Commerson's Dolphin

These dolphins are the smallest of all cetaceans. It was only during the 1950s that the separate Indian Ocean population of this species was discovered.

Commerson's dolphins occur relatively close to the shore, often entering coastal inlets, and are very conspicuous. They also accompany boats. The species is named after the French naturalist Dr Philibert Commerson, who recorded them in the Straits of Magellan in 1766. Today, there are about 3400 of these dolphins in the region, while the genetically distinct Kerguelen population lies 8000 km (5000 miles) away.

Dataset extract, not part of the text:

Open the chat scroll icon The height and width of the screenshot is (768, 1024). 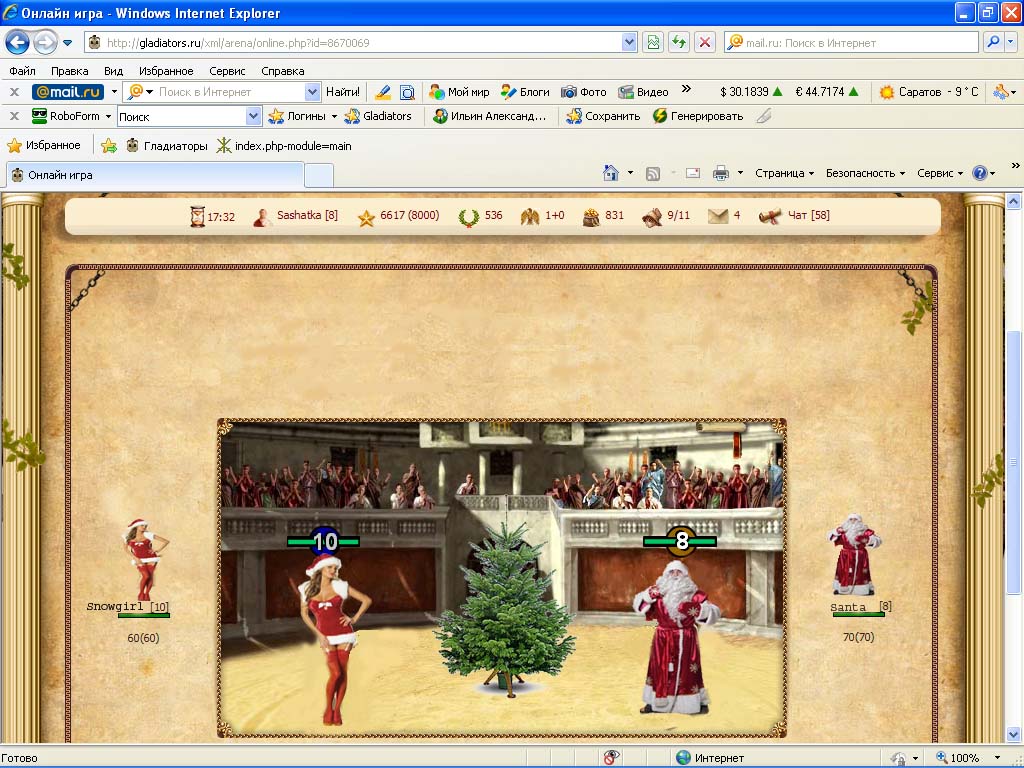tap(770, 216)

There are two populations of Commerson's dolphin, one in the Indian Ocean, and a larger population along South America's Atlantic coast, from the Straits of Magellan to Rio Negro province in central Argentina. Commerson's dolphins generally live in small pods of about three individuals. Pods may herd together to form temporary assemblies of over 100 dolphins, probably for breeding or feeding purposes. Commerson's dolphins eats shrimp, fish, squid and invertebrates that live on the seabed.

Distribution: Two distinct populations exist. The largest is off southern South America and the Falkland Islands.

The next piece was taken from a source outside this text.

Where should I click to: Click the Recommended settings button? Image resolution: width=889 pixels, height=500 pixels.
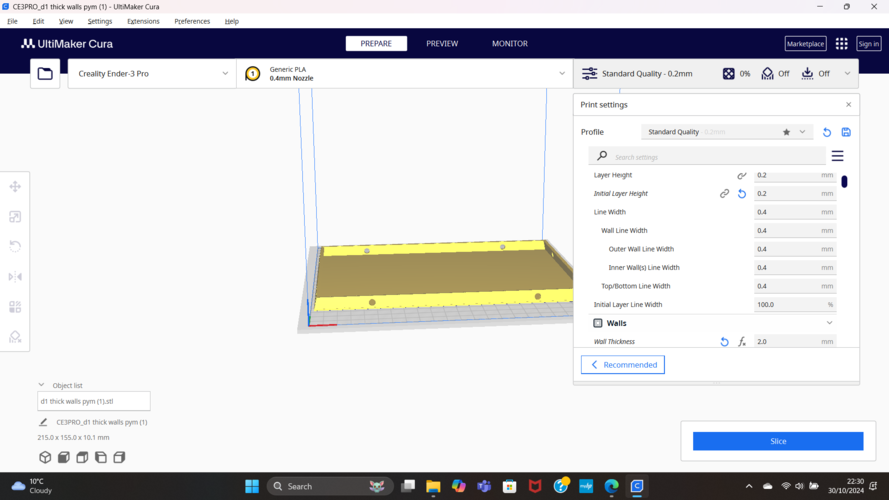pyautogui.click(x=623, y=365)
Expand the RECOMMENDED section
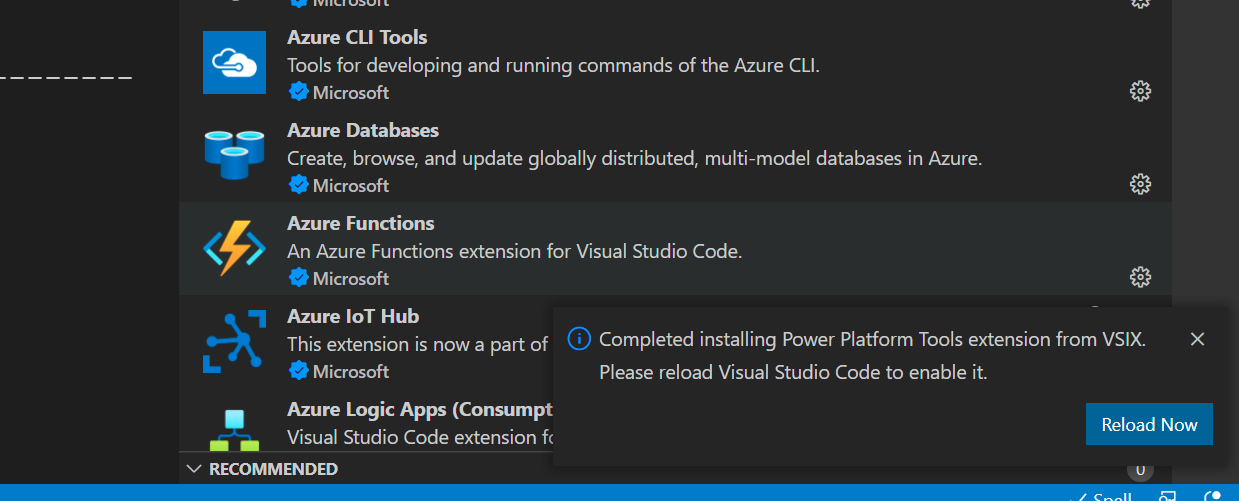Image resolution: width=1239 pixels, height=501 pixels. [x=273, y=469]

Weight: 35 - 60 kg (77 - 132 lb).

Length: 130 - 170 cm (48 - 68 in).

Maturity: 6 - 9 years.

Gestation Period: About 334 days; young are large - nearly half the size of their mothers at birth.

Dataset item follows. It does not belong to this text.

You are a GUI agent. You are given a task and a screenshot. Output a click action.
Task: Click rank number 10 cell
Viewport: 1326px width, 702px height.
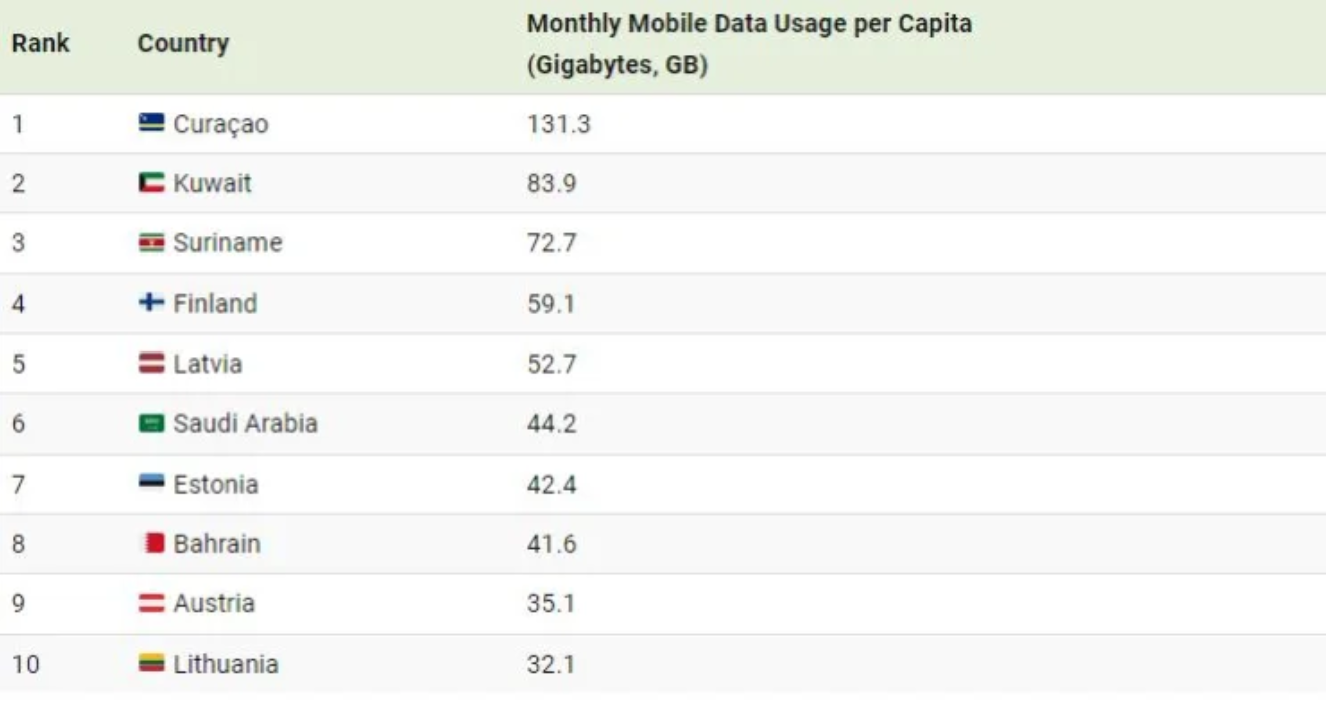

Breeding: 1; weaning may take over a year.

Food: Feeds on a variety of fish and squid, and also crustaceans.

Lifespan: Up to 18 years; more than 26 years in captivity.

Dorsal fin

This is long and straight along its upper surface, ending in a curved tip.


The whales have a streamlined, rounded facial shape, with broad jaws.


The tail fin in Commerson's dolphins has a notch in the middle of its outer edge.


There is a clear delineation between the black and white areas, with the white confined to the throat and body.


Females have a black arrowhead marking on their underparts, whereas that of the male resembles a teardrop.


Young are born grey, black and brown, and then become black and grey. The grey areas ultimately become white.